Il punto è però che con gli scontri del sabato pomeriggio, il simbolico della giornata, quello da vendere a milioni di persone in prime time, si è rovesciato di significato. L’inaugurazione di Expo, con la trovatina di cambiare le strofe dell’Inno di Mameli, è finita in secondo piano rispetto ad una metropoli straniata dagli incendi e dalla circolazione delle tute nere. In effetti la vera notizia, vera irruzione di novità nella rappresentazione del panico metropolitano in una città che il panico lo percepisce ma lo nega, rispetto al rituale renziano ormai consolidato e metabolizzato dagli stessi media schierati. Qualcosa di diverso rispetto all’inaugurazione della torre della Bce, dove comunque la partecipazione alla protesta è apparsa meno legata all’immaginario del centro città sottratto al governo come nel pomeriggio milanese. Certo, si parla di spettacolo, ma così funziona l’emersione dei contenuti nel 21 secolo. Forse un po’ più di costruzionismo, nel capire come si sedimentano i contenuti, e meno moralismo aiuterebbero a capire come funzionano le nostre società.

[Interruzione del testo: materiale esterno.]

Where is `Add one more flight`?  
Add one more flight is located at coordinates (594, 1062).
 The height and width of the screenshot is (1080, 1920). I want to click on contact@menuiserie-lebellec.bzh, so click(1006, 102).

Così con i riot Renzi si accorge che c’è vita oltre Twitter. Che fenomeni indistinti, per lui, e oscuri gli sfuggono. E si inquieta perché non li controlla come se fossero un D’Attorre o un Fassina. Inquietudine che filtra nel comunicato dedicato agli incidenti dove, scompostamente, ha dato dei “vigliacchi” ai manifestanti cercando di ribadire una cosa. L’unica che gli interessa: che la vera immagine della giornata era il coro di bambini che cantavano l’inno di Mameli. Tentativo di ristabilire una gerarchia della percezione delle immagini che, una volta tanto, non andrà a segno. La rottura dei media ritual, come sappiamo, favorisce sempre il protagonismo simbolico di chi la esercita. E ad Expo il media ritual è stato interrotto. Altre volte non è così, per miriadi di motivi, stavolta lo è stato. Questo ovviamente sul piano comunicativo. Poi la politica, come sappiamo, è qualcosa di più articolato fino all’estremamente complesso. E non ce lo viene certamente a raccontare un Pisapia. Del resto Pisapia, nel corso degli anni, ha soccorso Deutsche Bank, ritirando la costituzione di parte civile del comune di Milano sullo scandalo derivati finanziari (fatto gravissimo), ha supportato sgomberi di case e centri sociali. Questo senza soffermarsi al ruolo del comune in Expo. Diciamola in due parole: se la sua elezione doveva rappresentare un compromesso accettabile tra sinistre ha completamente fallito. La sinistra istituzionale in Italia, sapendo che più sinistre sono qualcosa di naturale e persino inevitabile, ha bisogno di economisti critici e innovativi sui territori non dei Pisapia, avvocatesco ceto politico colluso che finisce per accodarsi, in ultima istanza, alle esigenze PD. In modo politicamente corretto s’intende.

Comunque visto che c’è vita oltre Twitter è meglio che questa si organizzi. Il presidente del consiglio, oltre a voler durare, non ha idee precise sul da farsi. Con una situazione economica, nel migliore dei casi, paralizzata questo rappresenta una cattiva notizia come uno stimolo a far, presto, qualcosa di sensato contro l’ultimo, si spera in senso definitivo, degli improbabili al governo del paese.